> [Task objective]
Nothing below is to be printed except the lines between the line holding "Task: Confirm the dialog with OK" and the line holding "Viewport: 568px width, 624px height.", inclusive, each exactly as it appears.
══ Available records ══
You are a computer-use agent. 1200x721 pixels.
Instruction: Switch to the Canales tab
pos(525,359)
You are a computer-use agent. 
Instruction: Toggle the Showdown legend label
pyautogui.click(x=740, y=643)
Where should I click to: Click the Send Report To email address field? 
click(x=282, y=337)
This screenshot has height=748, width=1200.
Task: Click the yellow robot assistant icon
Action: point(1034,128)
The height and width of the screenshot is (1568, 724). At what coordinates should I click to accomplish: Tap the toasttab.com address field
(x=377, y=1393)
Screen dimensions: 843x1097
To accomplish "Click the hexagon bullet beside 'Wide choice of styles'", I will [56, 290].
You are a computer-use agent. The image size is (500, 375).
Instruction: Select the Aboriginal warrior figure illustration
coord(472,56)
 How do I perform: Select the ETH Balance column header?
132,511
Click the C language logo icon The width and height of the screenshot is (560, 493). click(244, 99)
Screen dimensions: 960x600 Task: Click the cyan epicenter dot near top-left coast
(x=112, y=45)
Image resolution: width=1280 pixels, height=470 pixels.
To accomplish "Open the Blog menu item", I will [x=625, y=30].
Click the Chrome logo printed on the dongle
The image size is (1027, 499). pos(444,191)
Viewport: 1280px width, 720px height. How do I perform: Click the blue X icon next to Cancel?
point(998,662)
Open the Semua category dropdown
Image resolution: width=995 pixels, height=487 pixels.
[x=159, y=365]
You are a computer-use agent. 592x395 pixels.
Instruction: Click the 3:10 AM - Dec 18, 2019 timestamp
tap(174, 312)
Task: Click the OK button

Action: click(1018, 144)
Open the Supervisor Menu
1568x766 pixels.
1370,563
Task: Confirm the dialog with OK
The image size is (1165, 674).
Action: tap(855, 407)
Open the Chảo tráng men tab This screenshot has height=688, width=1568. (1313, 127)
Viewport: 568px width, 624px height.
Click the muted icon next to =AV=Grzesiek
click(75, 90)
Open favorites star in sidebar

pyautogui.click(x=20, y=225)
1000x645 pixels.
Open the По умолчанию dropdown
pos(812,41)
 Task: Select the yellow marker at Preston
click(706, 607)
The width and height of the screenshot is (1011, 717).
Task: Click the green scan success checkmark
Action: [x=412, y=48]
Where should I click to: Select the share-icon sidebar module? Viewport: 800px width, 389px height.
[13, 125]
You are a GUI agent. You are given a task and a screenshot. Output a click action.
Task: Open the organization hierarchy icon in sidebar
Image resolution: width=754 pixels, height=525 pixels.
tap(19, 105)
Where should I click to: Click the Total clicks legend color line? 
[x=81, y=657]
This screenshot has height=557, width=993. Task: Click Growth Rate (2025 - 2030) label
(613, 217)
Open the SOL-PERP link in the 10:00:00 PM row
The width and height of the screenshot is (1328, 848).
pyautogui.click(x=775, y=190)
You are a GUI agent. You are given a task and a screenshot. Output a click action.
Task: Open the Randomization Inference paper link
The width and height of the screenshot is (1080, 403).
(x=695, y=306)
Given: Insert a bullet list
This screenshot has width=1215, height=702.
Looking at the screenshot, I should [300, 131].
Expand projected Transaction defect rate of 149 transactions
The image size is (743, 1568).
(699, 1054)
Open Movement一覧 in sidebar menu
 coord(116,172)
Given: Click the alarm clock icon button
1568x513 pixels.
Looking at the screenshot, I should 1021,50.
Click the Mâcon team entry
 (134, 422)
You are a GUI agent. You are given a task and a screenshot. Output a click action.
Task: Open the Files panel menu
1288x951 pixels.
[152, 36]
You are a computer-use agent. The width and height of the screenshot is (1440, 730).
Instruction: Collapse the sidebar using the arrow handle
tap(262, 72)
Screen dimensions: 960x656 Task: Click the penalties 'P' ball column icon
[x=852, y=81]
═══
> [Answer]
Task: Confirm the dialog with OK
The image size is (1165, 674).
Action: tap(855, 407)
Open the Chảo tráng men tab This screenshot has height=688, width=1568. (1313, 127)
Viewport: 568px width, 624px height.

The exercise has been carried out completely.